[TASK DETAILS] Below is a listing from which only part is wanted; return exactly the lines from the one with "The width and height of the screenshot is (412, 259)." up to and including the one with "810x1601 pixels.".
:::::
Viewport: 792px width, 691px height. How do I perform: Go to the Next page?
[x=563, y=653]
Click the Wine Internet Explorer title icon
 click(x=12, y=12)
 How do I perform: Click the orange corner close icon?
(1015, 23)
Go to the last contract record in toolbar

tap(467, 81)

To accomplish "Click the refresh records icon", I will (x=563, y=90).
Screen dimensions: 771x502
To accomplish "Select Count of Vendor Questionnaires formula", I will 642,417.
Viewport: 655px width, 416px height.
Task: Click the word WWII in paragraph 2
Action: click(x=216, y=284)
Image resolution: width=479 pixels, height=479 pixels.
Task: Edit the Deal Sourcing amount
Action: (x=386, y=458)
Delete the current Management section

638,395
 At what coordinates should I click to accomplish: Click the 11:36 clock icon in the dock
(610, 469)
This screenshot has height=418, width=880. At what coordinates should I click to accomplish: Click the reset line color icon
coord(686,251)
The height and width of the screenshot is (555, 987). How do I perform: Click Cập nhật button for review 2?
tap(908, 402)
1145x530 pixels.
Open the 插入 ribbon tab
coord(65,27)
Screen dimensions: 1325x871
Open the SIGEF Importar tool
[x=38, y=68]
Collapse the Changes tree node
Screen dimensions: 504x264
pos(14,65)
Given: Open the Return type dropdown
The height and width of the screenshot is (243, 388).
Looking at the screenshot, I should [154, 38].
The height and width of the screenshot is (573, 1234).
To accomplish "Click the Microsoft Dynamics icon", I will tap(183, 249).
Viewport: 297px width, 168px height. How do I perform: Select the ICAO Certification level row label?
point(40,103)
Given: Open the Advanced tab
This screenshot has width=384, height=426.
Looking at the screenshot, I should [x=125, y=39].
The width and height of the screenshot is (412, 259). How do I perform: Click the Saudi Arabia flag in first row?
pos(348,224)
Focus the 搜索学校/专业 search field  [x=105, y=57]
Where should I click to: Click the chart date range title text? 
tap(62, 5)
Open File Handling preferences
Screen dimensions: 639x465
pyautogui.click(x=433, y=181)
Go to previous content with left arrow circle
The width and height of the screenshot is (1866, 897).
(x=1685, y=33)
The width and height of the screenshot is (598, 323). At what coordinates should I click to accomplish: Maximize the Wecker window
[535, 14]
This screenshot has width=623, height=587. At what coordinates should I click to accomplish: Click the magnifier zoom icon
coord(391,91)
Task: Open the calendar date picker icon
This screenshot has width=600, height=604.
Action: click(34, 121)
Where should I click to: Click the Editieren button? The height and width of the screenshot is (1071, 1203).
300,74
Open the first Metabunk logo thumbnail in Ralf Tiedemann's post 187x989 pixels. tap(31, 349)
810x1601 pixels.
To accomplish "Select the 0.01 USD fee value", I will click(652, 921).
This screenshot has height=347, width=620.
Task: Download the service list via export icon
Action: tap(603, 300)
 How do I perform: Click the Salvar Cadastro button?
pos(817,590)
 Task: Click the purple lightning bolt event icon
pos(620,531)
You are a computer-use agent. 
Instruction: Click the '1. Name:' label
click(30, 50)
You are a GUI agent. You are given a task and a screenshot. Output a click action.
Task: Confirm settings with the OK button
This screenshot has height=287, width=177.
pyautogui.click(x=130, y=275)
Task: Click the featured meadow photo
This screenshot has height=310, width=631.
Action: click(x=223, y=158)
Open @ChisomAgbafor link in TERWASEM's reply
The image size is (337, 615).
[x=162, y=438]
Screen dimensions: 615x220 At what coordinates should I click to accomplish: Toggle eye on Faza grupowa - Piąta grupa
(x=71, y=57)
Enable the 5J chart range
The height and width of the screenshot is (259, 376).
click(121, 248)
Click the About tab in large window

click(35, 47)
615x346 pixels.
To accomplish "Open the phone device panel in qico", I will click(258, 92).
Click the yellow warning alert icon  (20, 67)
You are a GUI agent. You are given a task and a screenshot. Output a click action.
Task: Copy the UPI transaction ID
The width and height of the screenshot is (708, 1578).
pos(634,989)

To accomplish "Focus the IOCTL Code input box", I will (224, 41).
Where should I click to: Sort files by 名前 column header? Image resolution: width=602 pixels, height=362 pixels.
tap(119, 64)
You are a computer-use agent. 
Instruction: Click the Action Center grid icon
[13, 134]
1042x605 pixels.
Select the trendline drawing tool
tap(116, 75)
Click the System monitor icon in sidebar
:::::
[ANSWER SPACE]
The width and height of the screenshot is (412, 259). How do I perform: Click the Saudi Arabia flag in first row?
pos(348,224)
Focus the 搜索学校/专业 search field  [x=105, y=57]
Where should I click to: Click the chart date range title text? 
tap(62, 5)
Open File Handling preferences
Screen dimensions: 639x465
pyautogui.click(x=433, y=181)
Go to previous content with left arrow circle
The width and height of the screenshot is (1866, 897).
(x=1685, y=33)
The width and height of the screenshot is (598, 323). At what coordinates should I click to accomplish: Maximize the Wecker window
[535, 14]
This screenshot has width=623, height=587. At what coordinates should I click to accomplish: Click the magnifier zoom icon
coord(391,91)
Task: Open the calendar date picker icon
This screenshot has width=600, height=604.
Action: click(34, 121)
Where should I click to: Click the Editieren button? The height and width of the screenshot is (1071, 1203).
300,74
Open the first Metabunk logo thumbnail in Ralf Tiedemann's post 187x989 pixels. tap(31, 349)
810x1601 pixels.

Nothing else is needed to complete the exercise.